Last week, I wrote a post about Touro Law School. The post highlighted allegations of wrongdoing at Touro College. In light of these allegations, and after talking about Touro Law’s reputation with a St. John’s law student I know, I suggested that the ABA might want to take a closer look a Touro Law — a fourth-tier law school that charges students $40,000 a year. Read the original post here.

Students at Touro and other fourth-tier law schools quickly came out of the woodwork. I see myself as a clear voice against the exploitation of these people by institutions charging them way too much. But they see me as an elitist who places institutional prestige ahead of quality education.

In my youth, I knew a lot of Touro Law graduates — I grew up on Long Island, and there are a lot of them out there. But it occurs to me that as an adult (and especially since I started working for Above the Law almost two and half years ago), I’ve had very little opportunity to interact with Touro students or grads, or people from other fourth-tier institutions. Our top-tier readers are often the most vocal, and ATL has put me in contact with scores of law students and alumni from second- and third-tier schools. The fourth tier, not so much.

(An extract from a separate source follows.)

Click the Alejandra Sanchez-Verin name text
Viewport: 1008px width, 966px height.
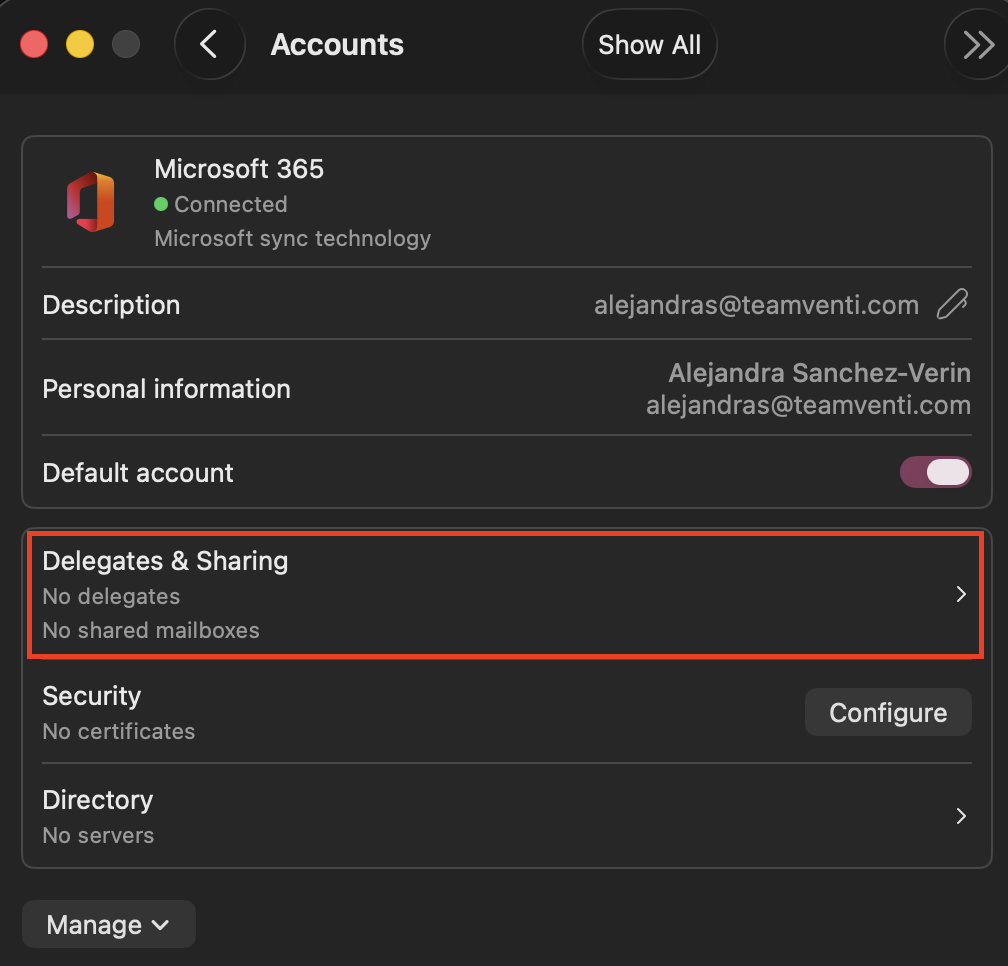819,373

With that in mind, one Touro Law student took the time to write an epic defense of Touro and fourth-tier legal education more generally. I don’t agree with a lot of it, but here at ATL, we do like to hear and present different sides of important arguments.

Everybody has heard my position on this matter (“the tuition is too damn high”), so let’s take a look at the other side — straight from the mouth of a student actually enrolled at Touro…

This Touro student responded to me directly and asked that his defense of the school be published on Above the Law. We generally do not run guest counterpoints here at ATL — that’s what the comments section is for — but given the harshness of the original post, we believe it appropriate to grant a right of reply in this specific case.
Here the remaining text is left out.